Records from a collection
□ □ □ □

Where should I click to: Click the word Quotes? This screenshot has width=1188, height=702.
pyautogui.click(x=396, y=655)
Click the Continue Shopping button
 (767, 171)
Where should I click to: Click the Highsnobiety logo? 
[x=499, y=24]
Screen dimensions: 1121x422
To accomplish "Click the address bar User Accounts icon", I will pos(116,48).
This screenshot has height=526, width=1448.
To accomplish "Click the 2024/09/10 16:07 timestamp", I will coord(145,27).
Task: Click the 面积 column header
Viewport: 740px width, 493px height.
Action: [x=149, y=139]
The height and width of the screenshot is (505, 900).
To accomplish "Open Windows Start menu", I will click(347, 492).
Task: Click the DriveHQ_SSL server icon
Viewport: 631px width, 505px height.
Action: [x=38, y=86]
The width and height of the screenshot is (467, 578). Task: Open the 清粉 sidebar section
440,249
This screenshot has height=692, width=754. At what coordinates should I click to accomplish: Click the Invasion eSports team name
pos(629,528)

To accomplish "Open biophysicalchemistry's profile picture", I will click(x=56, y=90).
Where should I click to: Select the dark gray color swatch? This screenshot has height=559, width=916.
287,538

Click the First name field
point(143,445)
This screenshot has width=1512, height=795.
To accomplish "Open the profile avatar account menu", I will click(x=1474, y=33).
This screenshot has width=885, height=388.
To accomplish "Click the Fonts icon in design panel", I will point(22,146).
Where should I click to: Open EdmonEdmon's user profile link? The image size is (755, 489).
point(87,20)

□ □ □ □

What you have to do —
Copy all the data. Match it exactly.

Written response —
Where should I click to: Click the word Quotes? This screenshot has width=1188, height=702.
pyautogui.click(x=396, y=655)
Click the Continue Shopping button
 (767, 171)
Where should I click to: Click the Highsnobiety logo? 
[x=499, y=24]
Screen dimensions: 1121x422
To accomplish "Click the address bar User Accounts icon", I will pos(116,48).
This screenshot has height=526, width=1448.
To accomplish "Click the 2024/09/10 16:07 timestamp", I will coord(145,27).
Task: Click the 面积 column header
Viewport: 740px width, 493px height.
Action: [x=149, y=139]
The height and width of the screenshot is (505, 900).
To accomplish "Open Windows Start menu", I will click(347, 492).
Task: Click the DriveHQ_SSL server icon
Viewport: 631px width, 505px height.
Action: [x=38, y=86]
The width and height of the screenshot is (467, 578). Task: Open the 清粉 sidebar section
440,249
This screenshot has height=692, width=754. At what coordinates should I click to accomplish: Click the Invasion eSports team name
pos(629,528)

To accomplish "Open biophysicalchemistry's profile picture", I will click(x=56, y=90).
Where should I click to: Select the dark gray color swatch? This screenshot has height=559, width=916.
287,538

Click the First name field
point(143,445)
This screenshot has width=1512, height=795.
To accomplish "Open the profile avatar account menu", I will click(x=1474, y=33).
This screenshot has width=885, height=388.
To accomplish "Click the Fonts icon in design panel", I will point(22,146).
Where should I click to: Open EdmonEdmon's user profile link? The image size is (755, 489).
point(87,20)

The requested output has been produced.